Una mañana, mientras yo conversaba en la Rambla con Pep Colomer, un viejo pintor de Girona, Anne se detuvo y me habló por primera vez. No recuerdo qué fue lo que nos dijimos, tal vez nuestros nombres, nuestros países de origen, al final la invité a cenar esa noche en mi casa. Era Navidad o faltaba poco y yo preparé una pizza y compré una botella de vino. Hablamos hasta muy tarde. Fue entonces cuando Anne me contó que había estado en México en varias ocasiones. En general, sus aventuras se parecían mucho a las mías. Anne creía que esto se debía a que una vida, o una juventud, la que fuera, siempre se parecía a otra, aunque existieran diferencias objetivas e incluso antagónicas. Yo preferí pensar que de alguna manera ella y yo habíamos recorrido el mismo mapa, las mismas guerras floridas, una educación sentimental común. A las cinco de la mañana, tal vez más tarde, nos fuimos a la cama e hicimos el amor.

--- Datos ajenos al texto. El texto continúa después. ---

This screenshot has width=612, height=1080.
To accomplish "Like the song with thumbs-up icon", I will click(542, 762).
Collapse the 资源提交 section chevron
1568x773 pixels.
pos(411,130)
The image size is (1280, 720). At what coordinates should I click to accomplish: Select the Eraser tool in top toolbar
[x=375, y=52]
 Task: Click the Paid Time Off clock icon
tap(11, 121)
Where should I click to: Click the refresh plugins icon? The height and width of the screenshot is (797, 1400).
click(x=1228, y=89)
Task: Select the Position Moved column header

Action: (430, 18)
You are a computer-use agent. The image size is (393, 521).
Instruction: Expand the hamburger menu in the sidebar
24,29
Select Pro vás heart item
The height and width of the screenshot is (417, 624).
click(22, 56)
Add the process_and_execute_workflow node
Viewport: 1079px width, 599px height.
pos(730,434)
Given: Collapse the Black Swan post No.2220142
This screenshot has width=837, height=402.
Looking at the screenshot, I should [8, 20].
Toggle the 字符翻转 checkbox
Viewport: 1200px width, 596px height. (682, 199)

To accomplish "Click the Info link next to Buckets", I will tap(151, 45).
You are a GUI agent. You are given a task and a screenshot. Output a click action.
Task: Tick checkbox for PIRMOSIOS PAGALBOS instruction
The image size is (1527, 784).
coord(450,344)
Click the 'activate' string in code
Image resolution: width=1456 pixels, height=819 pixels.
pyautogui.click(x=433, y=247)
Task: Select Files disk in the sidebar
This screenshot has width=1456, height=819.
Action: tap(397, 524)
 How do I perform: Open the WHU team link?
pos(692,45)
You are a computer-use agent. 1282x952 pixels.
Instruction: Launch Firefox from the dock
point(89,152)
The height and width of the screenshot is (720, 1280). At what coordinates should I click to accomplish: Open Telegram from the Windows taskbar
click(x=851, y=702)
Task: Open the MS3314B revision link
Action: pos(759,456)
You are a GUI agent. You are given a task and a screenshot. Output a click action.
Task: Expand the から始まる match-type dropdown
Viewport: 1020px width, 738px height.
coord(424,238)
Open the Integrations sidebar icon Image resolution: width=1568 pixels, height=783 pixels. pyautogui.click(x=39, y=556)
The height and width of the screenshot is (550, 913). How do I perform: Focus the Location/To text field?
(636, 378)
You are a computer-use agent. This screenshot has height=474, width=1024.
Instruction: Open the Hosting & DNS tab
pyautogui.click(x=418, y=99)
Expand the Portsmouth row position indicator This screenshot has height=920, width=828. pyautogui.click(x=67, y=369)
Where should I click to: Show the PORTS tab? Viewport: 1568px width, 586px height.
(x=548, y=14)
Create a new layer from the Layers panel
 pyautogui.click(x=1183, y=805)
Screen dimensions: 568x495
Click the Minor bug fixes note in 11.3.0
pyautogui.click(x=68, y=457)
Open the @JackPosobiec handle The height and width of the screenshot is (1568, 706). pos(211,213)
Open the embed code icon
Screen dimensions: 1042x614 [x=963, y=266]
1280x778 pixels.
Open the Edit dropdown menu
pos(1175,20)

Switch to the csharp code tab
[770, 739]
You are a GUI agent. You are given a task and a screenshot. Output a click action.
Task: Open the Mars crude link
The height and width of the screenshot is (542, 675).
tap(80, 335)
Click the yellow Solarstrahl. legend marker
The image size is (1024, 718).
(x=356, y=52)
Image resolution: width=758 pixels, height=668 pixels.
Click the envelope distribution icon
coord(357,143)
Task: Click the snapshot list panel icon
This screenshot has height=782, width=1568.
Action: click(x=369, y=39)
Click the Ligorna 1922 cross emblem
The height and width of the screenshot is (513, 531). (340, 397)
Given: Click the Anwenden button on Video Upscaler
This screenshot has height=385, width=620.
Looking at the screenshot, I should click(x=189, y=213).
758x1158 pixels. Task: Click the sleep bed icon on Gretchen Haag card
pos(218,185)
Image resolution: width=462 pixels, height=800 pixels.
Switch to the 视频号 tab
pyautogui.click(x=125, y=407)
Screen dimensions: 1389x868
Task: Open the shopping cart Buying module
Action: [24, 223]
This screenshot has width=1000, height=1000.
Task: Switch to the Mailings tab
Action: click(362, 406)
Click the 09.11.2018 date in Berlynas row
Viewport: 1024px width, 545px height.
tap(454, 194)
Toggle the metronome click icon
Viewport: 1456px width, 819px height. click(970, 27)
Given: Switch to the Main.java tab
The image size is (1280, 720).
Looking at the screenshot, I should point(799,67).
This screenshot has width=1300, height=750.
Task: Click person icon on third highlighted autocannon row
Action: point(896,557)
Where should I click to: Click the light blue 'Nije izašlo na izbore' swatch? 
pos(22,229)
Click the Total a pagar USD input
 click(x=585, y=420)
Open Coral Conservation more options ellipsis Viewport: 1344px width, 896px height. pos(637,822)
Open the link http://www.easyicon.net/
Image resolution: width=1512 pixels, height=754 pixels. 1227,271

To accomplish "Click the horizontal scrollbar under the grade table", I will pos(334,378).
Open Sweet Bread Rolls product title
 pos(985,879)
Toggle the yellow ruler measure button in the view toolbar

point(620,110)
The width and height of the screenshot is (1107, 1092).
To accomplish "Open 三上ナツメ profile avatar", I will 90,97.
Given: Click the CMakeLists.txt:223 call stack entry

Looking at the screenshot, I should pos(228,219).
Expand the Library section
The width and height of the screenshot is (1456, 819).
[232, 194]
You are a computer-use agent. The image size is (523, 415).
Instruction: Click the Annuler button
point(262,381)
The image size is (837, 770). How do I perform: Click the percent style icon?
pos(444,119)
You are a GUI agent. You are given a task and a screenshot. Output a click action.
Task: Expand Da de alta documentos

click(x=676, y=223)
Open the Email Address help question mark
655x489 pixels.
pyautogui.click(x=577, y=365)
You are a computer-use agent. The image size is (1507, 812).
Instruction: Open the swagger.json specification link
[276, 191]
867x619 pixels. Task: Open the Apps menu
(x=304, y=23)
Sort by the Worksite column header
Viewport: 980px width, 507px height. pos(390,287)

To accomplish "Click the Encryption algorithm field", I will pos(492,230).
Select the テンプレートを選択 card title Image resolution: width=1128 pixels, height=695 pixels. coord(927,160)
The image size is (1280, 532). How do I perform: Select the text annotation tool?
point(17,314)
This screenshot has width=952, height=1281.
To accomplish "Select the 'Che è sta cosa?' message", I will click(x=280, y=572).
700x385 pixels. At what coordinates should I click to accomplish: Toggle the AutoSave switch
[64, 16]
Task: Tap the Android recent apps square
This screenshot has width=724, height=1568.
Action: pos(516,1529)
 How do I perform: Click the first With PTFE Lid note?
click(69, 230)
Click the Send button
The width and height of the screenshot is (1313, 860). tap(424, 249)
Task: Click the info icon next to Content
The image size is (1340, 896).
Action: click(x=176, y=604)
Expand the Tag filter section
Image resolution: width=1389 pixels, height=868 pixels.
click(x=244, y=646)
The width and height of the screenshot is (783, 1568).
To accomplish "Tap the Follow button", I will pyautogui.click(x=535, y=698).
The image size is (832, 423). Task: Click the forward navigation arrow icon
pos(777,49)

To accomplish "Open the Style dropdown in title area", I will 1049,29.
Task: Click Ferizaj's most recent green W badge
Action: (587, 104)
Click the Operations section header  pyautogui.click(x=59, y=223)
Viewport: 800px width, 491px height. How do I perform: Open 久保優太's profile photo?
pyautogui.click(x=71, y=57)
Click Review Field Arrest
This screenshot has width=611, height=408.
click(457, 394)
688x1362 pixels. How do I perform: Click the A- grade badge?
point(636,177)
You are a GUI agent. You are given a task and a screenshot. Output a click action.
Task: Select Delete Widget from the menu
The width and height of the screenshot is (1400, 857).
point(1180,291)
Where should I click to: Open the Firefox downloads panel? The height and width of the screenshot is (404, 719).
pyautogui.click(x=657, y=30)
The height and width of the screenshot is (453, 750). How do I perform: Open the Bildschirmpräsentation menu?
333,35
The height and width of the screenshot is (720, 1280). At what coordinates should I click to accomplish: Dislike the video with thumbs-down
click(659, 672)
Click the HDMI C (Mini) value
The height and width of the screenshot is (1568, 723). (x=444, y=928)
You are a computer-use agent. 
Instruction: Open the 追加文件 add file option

De golpe Anne se convirtió en algo importante en mi vida. El sexo fue el pretexto las dos primeras semanas, pero luego comprendí que por encima de nuestros encuentros amorosos lo que realmente nos atraía el uno al otro era la amistad. Por aquella época solía ir a su casa a eso de las ocho de la noche, cuando ella acababa con su última clase particular, y nos quedábamos conversando hasta la una o las dos. En medio ella preparaba bocadillos y descorchábamos una botella de vino, y escuchábamos música o bajábamos al Freaks a seguir bebiendo y hablando. En la puerta de ese bar se juntaban muchos de los yonquis de Girona, y no era extraño ver deambulando por los alrededores a los chicos malos locales, pero Anne solía recordar a tipos malos de San Francisco, tipos malos de verdad, y yo solía recordar a los de México y nos reíamos mucho aunque ahora, la verdad, no sé de qué nos reíamos, tal vez de estar vivos, nada más. A las dos de la mañana nos despedíamos y yo subía hasta mi casa en lo alto de La Pedrera.
Una vez la acompañé al médico, a la Clínica Dexeus, en Barcelona. Por aquellos días yo salía con otra chica y Anne salía con un arquitecto de Girona, pero no me extrañó (me halagó) que al entrar en la sala de espera me susurrara que probablemente me confundirían con su marido. Una vez fuimos juntos a Vilademuls. Anne quería que conociera a Gloria, pero Gloria no apareció ese fin de semana. En Vilademuls, sin embargo, descubrí algo que hasta entonces sólo sospechaba: Anne podía ser diferente, podía ser otra. Fue un fin de semana atroz. Anne bebía sin parar. Dan entraba y salía de su cuarto sin dar mayores explicaciones (estaba escribiendo) y yo tuve que soportar a una ex alumna catalana de Christine o de Dan, la típica imbécil de Barcelona o de Girona que era más norteamericana que los norteamericanos.